SPRINGFIELD Ill. — A major bond-rating agency has downgraded debt ratings on seven public universities in Illinois, and it warned that more decreases could take place if the state doesn’t address its pension problem.
Moody’s Investors Service took the actions Friday, about two months after it downgraded the state’s rating and warned that it was reviewing all of Illinois’ public universities. Illinois now has the lowest credit rating of any state in the country, largely because of its unpaid bills and $100 billion in unfunded retirement plans for state employees.
The state’s downgrade means that when Illinois tries to borrow money, it faces a higher interest rate, just like someone who tries to get a car loan with maxed out credit cards. Now, those higher interest rates are trickling down to other Illinois institutions that get state aid.
Friday’s downgrades affect the University of Illinois, Eastern Illinois University, Governors State University, Illinois State University, Northeastern Illinois University, Southern Illinois University and Western Illinois University. Only Northern Illinois University was able to maintain its rating.
The downgrades affect a combined $2.24 billion in debt, but most of that belongs to the University of Illinois, which has $1.56 billion in debt.
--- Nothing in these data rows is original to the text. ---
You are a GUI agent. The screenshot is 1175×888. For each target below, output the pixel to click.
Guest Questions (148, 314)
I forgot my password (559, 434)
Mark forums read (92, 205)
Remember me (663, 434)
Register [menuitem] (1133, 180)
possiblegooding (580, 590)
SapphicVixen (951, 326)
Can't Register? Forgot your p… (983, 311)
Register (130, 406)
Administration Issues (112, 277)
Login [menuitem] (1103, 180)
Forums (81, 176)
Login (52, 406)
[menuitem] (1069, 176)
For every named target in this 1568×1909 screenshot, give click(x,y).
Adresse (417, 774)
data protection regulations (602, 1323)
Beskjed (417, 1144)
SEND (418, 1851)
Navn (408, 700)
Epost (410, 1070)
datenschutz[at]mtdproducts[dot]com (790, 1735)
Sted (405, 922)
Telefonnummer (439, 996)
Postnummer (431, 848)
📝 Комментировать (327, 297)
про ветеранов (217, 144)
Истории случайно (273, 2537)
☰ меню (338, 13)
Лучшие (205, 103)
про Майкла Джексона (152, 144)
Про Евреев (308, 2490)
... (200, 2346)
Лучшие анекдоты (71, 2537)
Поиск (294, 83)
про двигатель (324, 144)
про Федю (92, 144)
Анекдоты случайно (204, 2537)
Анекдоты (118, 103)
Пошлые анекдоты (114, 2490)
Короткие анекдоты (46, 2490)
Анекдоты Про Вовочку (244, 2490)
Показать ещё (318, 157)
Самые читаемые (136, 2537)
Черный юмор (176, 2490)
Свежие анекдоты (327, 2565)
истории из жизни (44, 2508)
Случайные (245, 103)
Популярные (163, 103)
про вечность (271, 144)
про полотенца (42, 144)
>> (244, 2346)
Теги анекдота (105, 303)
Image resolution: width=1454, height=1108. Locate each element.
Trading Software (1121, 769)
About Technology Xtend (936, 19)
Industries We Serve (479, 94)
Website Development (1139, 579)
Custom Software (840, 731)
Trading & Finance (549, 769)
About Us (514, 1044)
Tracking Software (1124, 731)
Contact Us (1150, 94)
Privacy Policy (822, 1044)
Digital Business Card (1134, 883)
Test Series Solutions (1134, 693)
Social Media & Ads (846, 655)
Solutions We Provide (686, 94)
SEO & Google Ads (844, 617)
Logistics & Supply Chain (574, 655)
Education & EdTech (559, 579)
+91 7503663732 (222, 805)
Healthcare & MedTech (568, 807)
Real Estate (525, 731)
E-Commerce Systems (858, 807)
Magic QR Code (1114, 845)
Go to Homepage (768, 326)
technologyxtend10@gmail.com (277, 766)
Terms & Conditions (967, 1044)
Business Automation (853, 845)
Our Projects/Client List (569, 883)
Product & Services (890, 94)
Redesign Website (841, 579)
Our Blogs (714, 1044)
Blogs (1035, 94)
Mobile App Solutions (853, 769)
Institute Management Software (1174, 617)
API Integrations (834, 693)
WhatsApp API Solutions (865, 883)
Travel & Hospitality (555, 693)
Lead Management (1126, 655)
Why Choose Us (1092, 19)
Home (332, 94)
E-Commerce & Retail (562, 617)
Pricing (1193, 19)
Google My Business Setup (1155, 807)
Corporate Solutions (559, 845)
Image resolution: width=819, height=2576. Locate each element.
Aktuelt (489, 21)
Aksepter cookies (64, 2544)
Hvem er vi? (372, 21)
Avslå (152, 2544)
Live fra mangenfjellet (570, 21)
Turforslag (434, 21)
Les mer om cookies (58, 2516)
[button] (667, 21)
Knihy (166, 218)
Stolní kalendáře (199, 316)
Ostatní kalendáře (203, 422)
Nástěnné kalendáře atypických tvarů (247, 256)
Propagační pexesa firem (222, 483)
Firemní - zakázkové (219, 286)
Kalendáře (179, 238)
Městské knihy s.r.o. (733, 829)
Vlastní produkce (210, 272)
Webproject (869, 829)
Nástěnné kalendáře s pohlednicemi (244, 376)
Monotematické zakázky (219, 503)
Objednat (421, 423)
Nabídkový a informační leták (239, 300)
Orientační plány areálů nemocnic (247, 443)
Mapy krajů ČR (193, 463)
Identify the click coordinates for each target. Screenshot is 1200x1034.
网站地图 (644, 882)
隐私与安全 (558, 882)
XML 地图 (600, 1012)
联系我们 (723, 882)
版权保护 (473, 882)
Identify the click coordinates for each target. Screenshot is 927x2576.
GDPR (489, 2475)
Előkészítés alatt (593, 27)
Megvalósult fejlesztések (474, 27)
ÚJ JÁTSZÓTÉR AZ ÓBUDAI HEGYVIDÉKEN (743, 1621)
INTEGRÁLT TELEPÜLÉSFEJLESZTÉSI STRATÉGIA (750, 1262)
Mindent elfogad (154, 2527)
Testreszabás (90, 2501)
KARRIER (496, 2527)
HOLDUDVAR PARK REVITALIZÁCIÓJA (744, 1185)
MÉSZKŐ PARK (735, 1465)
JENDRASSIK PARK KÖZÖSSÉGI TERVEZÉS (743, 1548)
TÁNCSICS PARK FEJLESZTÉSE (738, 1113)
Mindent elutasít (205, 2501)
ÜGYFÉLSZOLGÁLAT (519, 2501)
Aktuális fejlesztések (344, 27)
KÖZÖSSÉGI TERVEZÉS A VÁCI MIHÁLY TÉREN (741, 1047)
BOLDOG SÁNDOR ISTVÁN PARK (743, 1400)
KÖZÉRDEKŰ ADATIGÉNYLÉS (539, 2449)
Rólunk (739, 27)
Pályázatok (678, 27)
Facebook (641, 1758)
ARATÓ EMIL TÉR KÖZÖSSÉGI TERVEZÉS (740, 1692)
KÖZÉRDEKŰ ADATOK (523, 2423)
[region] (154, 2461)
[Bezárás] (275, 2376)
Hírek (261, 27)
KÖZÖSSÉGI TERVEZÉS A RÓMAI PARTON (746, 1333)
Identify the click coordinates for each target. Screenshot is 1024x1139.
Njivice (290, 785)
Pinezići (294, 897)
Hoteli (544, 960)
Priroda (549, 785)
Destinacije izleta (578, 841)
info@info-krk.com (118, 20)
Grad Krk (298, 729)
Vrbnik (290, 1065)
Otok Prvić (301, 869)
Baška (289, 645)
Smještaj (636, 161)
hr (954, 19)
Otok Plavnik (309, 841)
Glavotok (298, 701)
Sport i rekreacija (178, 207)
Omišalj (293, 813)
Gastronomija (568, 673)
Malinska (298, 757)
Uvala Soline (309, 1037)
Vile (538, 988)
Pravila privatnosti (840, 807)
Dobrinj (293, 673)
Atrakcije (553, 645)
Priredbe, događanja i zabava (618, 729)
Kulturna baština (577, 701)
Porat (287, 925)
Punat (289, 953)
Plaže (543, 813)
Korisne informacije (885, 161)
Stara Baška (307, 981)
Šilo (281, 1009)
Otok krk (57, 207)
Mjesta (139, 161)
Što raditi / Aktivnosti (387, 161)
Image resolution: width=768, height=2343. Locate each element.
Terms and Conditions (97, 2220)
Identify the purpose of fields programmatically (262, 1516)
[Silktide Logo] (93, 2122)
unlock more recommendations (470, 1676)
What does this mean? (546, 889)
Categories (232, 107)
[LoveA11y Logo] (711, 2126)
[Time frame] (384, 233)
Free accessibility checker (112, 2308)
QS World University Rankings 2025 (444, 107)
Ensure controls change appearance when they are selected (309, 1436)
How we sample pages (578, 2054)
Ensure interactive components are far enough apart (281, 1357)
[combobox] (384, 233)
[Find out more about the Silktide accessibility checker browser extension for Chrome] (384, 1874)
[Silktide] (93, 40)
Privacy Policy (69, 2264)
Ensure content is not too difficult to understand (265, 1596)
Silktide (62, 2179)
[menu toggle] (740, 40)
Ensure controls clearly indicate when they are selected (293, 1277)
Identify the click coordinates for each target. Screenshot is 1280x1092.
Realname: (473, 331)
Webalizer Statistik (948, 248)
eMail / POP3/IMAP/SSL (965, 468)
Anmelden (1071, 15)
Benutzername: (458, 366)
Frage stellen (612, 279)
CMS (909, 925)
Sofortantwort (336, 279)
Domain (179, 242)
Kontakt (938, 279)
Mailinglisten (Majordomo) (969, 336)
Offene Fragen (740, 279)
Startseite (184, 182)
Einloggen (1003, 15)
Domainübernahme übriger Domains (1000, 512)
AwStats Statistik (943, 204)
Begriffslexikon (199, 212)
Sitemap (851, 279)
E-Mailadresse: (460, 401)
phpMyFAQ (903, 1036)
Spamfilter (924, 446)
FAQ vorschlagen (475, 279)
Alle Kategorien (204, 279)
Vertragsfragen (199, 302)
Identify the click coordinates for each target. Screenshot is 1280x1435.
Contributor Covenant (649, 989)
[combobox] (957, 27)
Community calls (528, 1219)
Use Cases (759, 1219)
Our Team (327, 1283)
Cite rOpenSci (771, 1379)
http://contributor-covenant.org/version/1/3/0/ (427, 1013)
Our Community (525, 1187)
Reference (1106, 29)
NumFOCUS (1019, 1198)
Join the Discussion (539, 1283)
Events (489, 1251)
A lower debt rating means it will cost more for the schools to borrow money, which is something they often do for major construction projects. For instance, the University of Illinois is preparing to have a $77 million bond sale in order to pay for renovation project at its hospital in Chicago.
“It’s disappointing and unfortunate, but it doesn’t come as a surprise,” University of Illinois spokesman Tom Hardy told The News-Gazette. “We’re a public university in Illinois, a state that’s not well regarded by the financial ratings houses for a multitude of reasons.”
Chicago Public Schools was also downgraded last month.
In separate research notes, Moody’s attributed its decisions on schools’ revenue from the state.
“If pension reform is passed, UI may need to fund a portion of its pension expense,” according to the report on the University of Illinois, which saw its rating decline from Aa2 to Aa3. “If pension reform fails to be enacted, we expect continued pressure on state operating appropriations.”